▶ [Instructions for the task] Each record is to be repeated exactly as it stands below.

▶ [Stored data]
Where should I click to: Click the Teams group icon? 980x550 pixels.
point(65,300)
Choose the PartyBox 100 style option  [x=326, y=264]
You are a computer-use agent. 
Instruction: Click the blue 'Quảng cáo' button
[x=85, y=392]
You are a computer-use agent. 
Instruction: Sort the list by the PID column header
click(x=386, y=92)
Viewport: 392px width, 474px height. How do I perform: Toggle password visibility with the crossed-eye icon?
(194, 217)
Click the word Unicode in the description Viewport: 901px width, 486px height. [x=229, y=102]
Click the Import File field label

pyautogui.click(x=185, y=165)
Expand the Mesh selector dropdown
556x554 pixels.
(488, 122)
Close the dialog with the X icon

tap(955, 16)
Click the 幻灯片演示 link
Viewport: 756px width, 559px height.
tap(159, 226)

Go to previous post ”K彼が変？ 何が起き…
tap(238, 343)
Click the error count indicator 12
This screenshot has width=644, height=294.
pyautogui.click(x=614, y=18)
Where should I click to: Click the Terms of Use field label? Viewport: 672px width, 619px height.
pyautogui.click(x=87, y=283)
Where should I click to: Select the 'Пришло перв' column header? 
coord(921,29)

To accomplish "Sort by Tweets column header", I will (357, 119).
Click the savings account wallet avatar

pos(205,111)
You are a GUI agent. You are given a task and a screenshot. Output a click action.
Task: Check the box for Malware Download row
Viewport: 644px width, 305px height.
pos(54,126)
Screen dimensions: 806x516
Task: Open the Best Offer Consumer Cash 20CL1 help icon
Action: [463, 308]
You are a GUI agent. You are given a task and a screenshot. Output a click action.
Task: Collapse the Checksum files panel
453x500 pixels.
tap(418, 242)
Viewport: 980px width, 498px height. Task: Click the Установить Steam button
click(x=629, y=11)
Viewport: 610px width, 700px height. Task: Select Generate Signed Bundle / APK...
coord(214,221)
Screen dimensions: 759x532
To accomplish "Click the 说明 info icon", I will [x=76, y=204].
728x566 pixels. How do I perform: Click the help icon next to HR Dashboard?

▶ [Solution below]
Where should I click to: Click the Teams group icon? 980x550 pixels.
point(65,300)
Choose the PartyBox 100 style option  [x=326, y=264]
You are a computer-use agent. 
Instruction: Click the blue 'Quảng cáo' button
[x=85, y=392]
You are a computer-use agent. 
Instruction: Sort the list by the PID column header
click(x=386, y=92)
Viewport: 392px width, 474px height. How do I perform: Toggle password visibility with the crossed-eye icon?
(194, 217)
Click the word Unicode in the description Viewport: 901px width, 486px height. [x=229, y=102]
Click the Import File field label

pyautogui.click(x=185, y=165)
Expand the Mesh selector dropdown
556x554 pixels.
(488, 122)
Close the dialog with the X icon

tap(955, 16)
Click the 幻灯片演示 link
Viewport: 756px width, 559px height.
tap(159, 226)

Go to previous post ”K彼が変？ 何が起き…
tap(238, 343)
Click the error count indicator 12
This screenshot has width=644, height=294.
pyautogui.click(x=614, y=18)
Where should I click to: Click the Terms of Use field label? Viewport: 672px width, 619px height.
pyautogui.click(x=87, y=283)
Where should I click to: Select the 'Пришло перв' column header? 
coord(921,29)

To accomplish "Sort by Tweets column header", I will (357, 119).
Click the savings account wallet avatar

pos(205,111)
You are a GUI agent. You are given a task and a screenshot. Output a click action.
Task: Check the box for Malware Download row
Viewport: 644px width, 305px height.
pos(54,126)
Screen dimensions: 806x516
Task: Open the Best Offer Consumer Cash 20CL1 help icon
Action: [463, 308]
You are a GUI agent. You are given a task and a screenshot. Output a click action.
Task: Collapse the Checksum files panel
453x500 pixels.
tap(418, 242)
Viewport: 980px width, 498px height. Task: Click the Установить Steam button
click(x=629, y=11)
Viewport: 610px width, 700px height. Task: Select Generate Signed Bundle / APK...
coord(214,221)
Screen dimensions: 759x532
To accomplish "Click the 说明 info icon", I will [x=76, y=204].
728x566 pixels. How do I perform: Click the help icon next to HR Dashboard?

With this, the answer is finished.